Meta-Thema unserer Interview-Reihe: Why on film?
Aus vielerlei Gründen. Die Flüchtigkeit und die grenzenlose Reproduzierbarkeit des fotografischen Bildes ist ja (vor allem im Kunst-Kontext) auch ein Problem. Mit dem Negativ zumindest doch ein Original eines Bildes zu besitzen, finde ich irgendwie beruhigend. Die Verlangsamung im Prozess des Sichtbarwerdens des Bildes, sich bei Portraitashootings nicht während der Aufnahmen aufs Display schauen lassen zu können und natürlich der durch die Wahl der Kamera und des Films vorher festgelegte Look.

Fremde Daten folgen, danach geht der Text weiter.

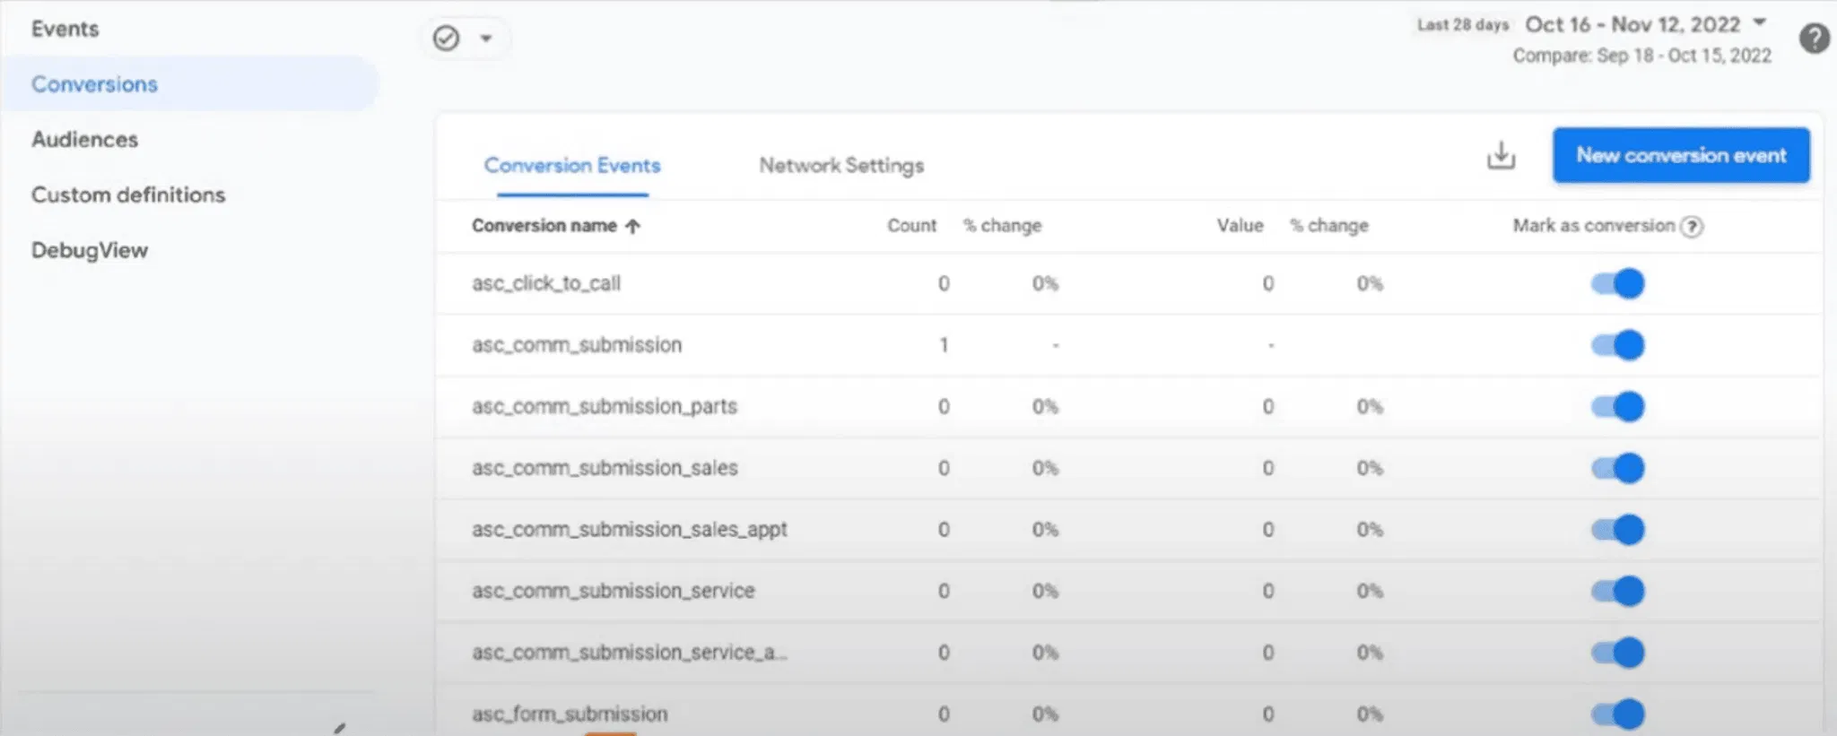Select the Conversion Events tab
Viewport: 1837px width, 736px height.
pos(572,166)
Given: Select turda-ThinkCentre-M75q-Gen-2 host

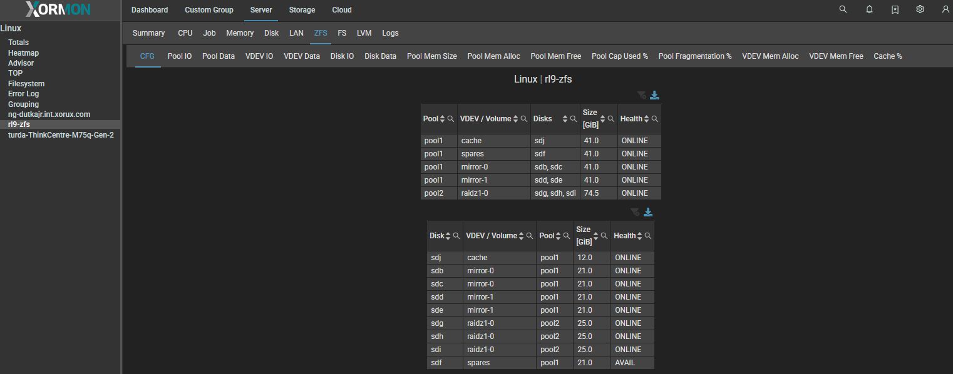Looking at the screenshot, I should pyautogui.click(x=61, y=135).

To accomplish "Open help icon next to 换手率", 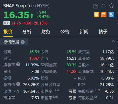I will (x=18, y=64).
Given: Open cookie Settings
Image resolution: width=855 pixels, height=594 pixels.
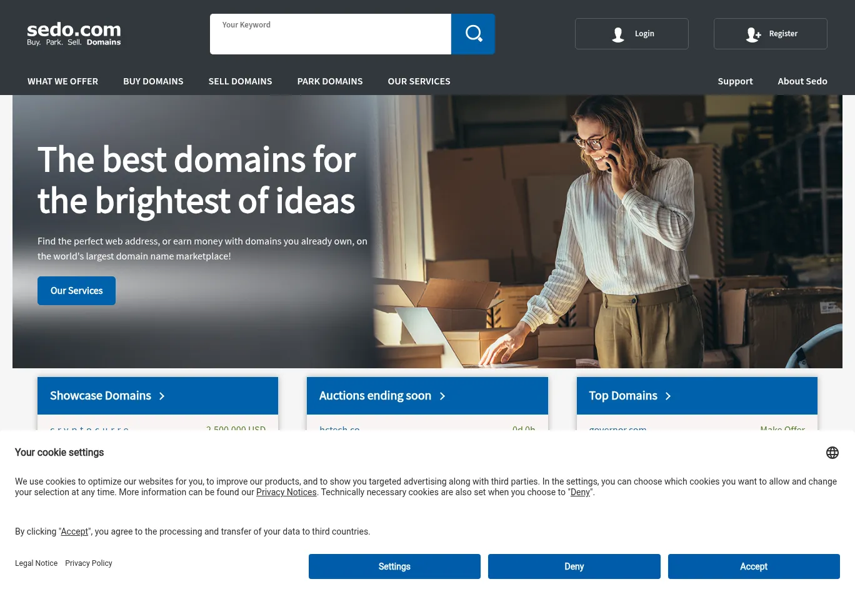Looking at the screenshot, I should point(394,566).
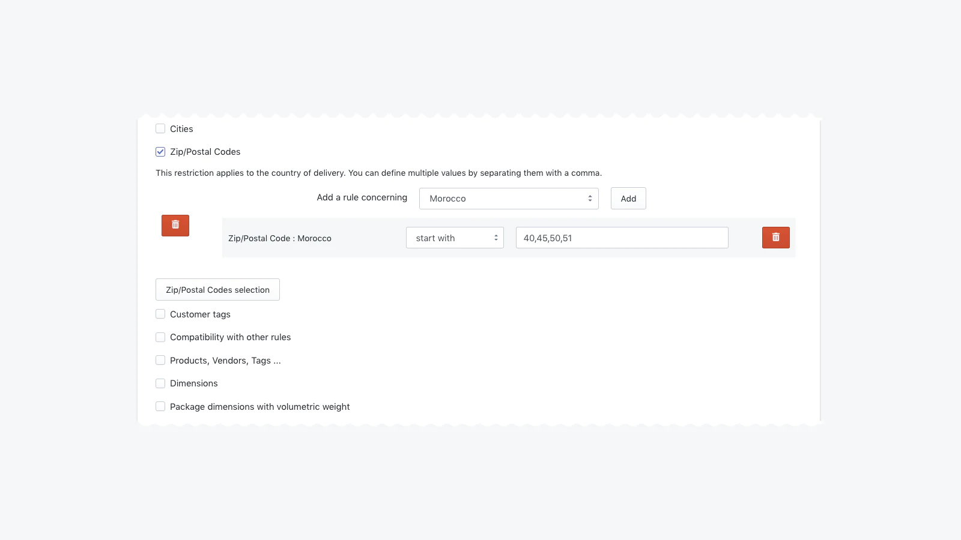Open the 'start with' condition dropdown

[x=455, y=238]
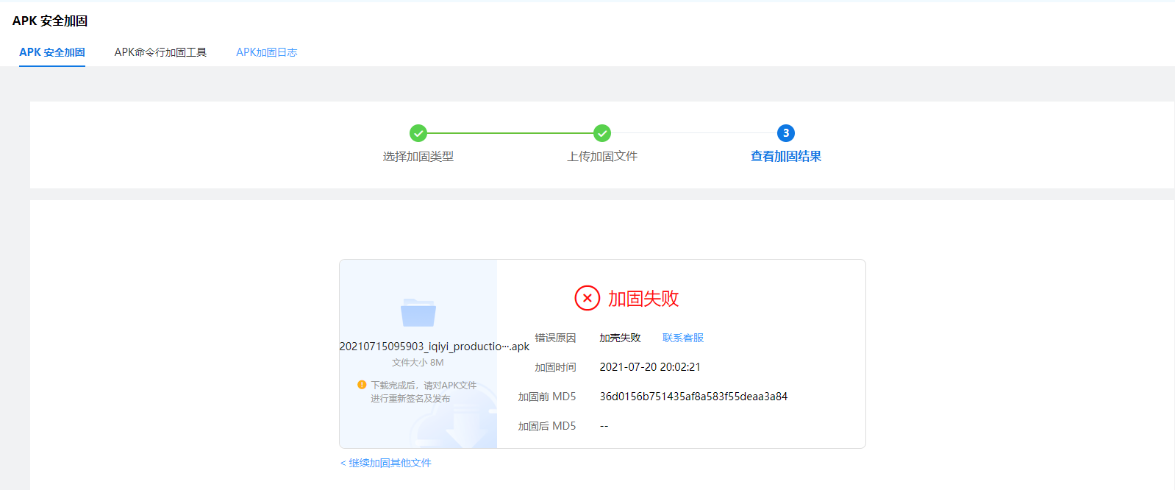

„Immer wenn ich meine Scans aus dem Labor bekomme, habe ich es mit einem im Grunde fertigen Bild zu tun.“
Jedes mal wenn ich digital fotografiere und die raw-Dateien öffne, bin ich aufs neue irritiert von den endlosen Möglichkeiten der Nachbearbeitung. Ich habe vor einigen Jahren schon mal versucht auf digital umzusteigen und habe die oben erwähnten Bücher „Los Angeles“ und „Bonn“ auch ausschließlich mit Leica Digitalkameras fotografiert. Das passte inhaltlich auch gut, weil ich da auf keinen Fall eine Retro-Anmutung wollte, sondern die Bilder sehr sachlich kühl und zeitgenössisch sein sollten. Danach bin ich aber wieder zurück auf Film gewechselt und werde wohl auch dabei bleiben, wenn die Preise von Kodak nicht immer weiter explodieren sollten.
Das müssen wir jetzt fragen. Wir sind schließlich ein analoges Foto-Lab. Hast du eine Lieblingskamera. Und wenn ja, wieviele?
Ich bin kein ausgewiesener Technik-Nerd, aber klar, ich liebe die ganzen alten Kameras auch sehr und besitze auch die ganzen Lieblinge. Besonders die Sachen aus den Neunzigern finde ich super, wobei der hype um bestimmte Modelle ja auch nur noch begrenzt Spaß macht. Ich habe meine komplette Contax G2 Ausrüstung noch für 800€ gekauft, das zahlt man ja inzwischen für eine Kompaktknipse. Ich empfehle inzwischen eher auf Canon und Nikon Spiegelreflex-Kameras zu gehen, in Kombination mit neuen Objektiven und Portra 400 ist das spitze!